Supply and Value Chains Research and Development 2017-02-24T11:13:35+00:00

Social Economic Supply and Value Chains

Research and surveying for GISIT maps, databases, etc., in order to better analyze local and regional industries supply chains to highlight social economic flows, trends, and constraints at various nodes along the industry or cross industry maps to highlight the micro and macro economic environments for strategic busi­ness planning, development, investment, and policy recommendations.

Mutli-Industry Social Economic Supply and Value Chains Experience

I first became aware of the importance of the interlinkages that exist between multiple industries while living in Alaska – the evidence that the industries must co-exist for sustainability was evident everywhere. Alaska is no stranger to successes and failures of cross industry effects i.e. mining, tourism, fishing, wildlife, public and private sector development, etc. When taking into consideration the aforementioned with other supply and value chain nodes along the mapping works you can determine how both internal and external influences effect that and other parallel and overlapping industries (example: mining and tourism – both require nature’s assets, transportation, fuel and oil, food and drink, accommodations, etc., if both done responsibly then there is less impact on nature, environment and human beings – as we know the opposite hold true too). I take both a macro and micro approach to research, mapping and crunching data – but beyond this, I prefer employing ethnology, environmental perspectives, culture, history, etc., into my overall analysis as we are all human beings and animals that have behaviors beyond standard surveying questions; economic data crunching is easy, its the non-tangible social data, the “Open End Questions”, that provide the data linkages or situational analysis or “human factor” towards analyzing the data content via conditional lens: behavioral, environmental, social sciences, etc.

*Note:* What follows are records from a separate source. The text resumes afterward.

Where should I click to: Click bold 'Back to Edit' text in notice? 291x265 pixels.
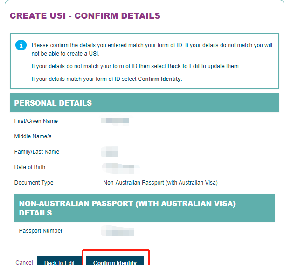[184, 66]
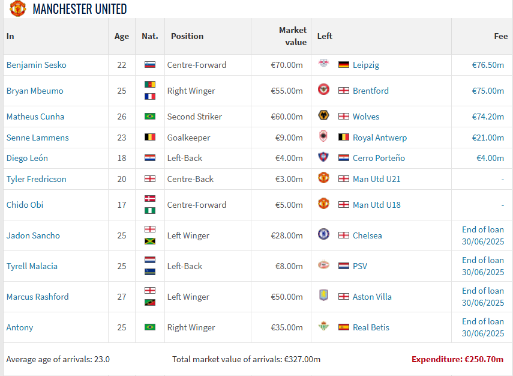
Task: Click Benjamin Sesko's Slovenia flag
Action: pyautogui.click(x=150, y=65)
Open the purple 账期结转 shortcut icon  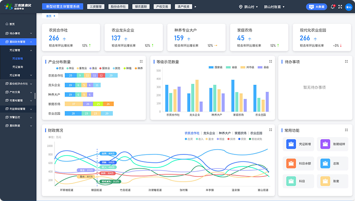[325, 144]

When working with human beings, especially those in rural areas, their lives are already complicated enough as it is and often do not have the time nor real interest to give a college student or bean-counter their fullest attention for hours for a long and intensive survey. Such situations could have negative influences on the overall outcome of the research works which in-turns influences policies, hence, I prefer to take a rather different approach which minimizes such influences while maintaining the “core” content which provides realistic data analysis on various nodes of interests along social economic supply and value chains. So well practiced that this approach has become, today, I can virtually walk through a community and do random spot checks and begin to understand the basics of a given communities social economic supply and value chain situation prior to any given intensive survey, research, mapping and analysis works.